In another memo, it appears Shalala even tried to get the companies governments involved saying, "The French and German governments might be displeased to learn that their companies are not accommodating a request made by the United States government."

"There's been this big lie that RU-486 was not a political decision or wasn't pressured through politically. That's a lie,” Farrell said. "This is not my opinion. These are Clinton administration documents. Read them for yourself."

These documents come a year after a CBN News investigation showed that the majority of members on the advisory committee that approved RU-486 had direct ties to the abortion industry. The FDA chairman at the time, David Kessler told us the committee process was fair.

"Let me assure you there was no agenda other than making sure that the very best science, that the best experts in the country look at the question,” Kessler said.

Senator Sam Brownback (R-Kansas) told us he's always been skeptical.
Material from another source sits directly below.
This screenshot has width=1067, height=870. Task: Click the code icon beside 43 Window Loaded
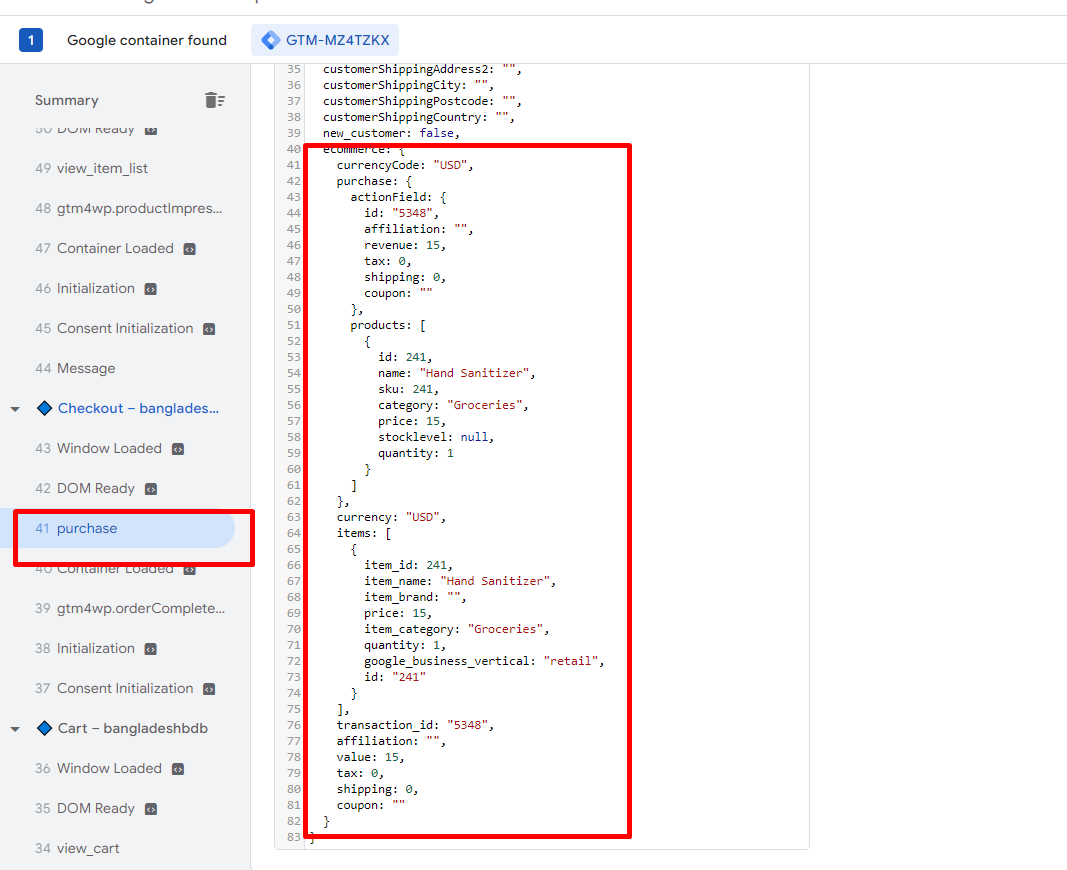click(176, 448)
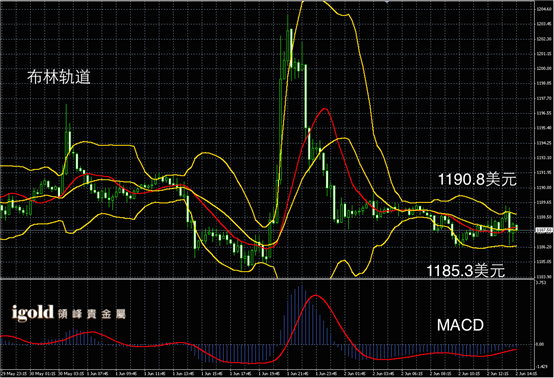Screen dimensions: 554x378
Task: Click the MACD indicator label
Action: (x=460, y=325)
"You would hope that the FDA Drug approval process would not be a politicized one because people's health is at risk and yet it looks like it was in this case," Brownback said.

This issue is getting minimal traction on Capitol Hill. A bill that would pull RU-486 off the market has been around for years. There have also been several hearings, including one next week. But for the most part, the FDA has resisted calls to pull the drug.

However growing medical evidence is at least forcing the FDA to take another look. Meeting in Atlanta Thursday, they focused in on the deadly infections caused by the pill. Conservative groups hope that hearing will lead to some sort of action. They're not holding their breath.

"The question here has become how many women have to die before it’s enough?" Swann asked.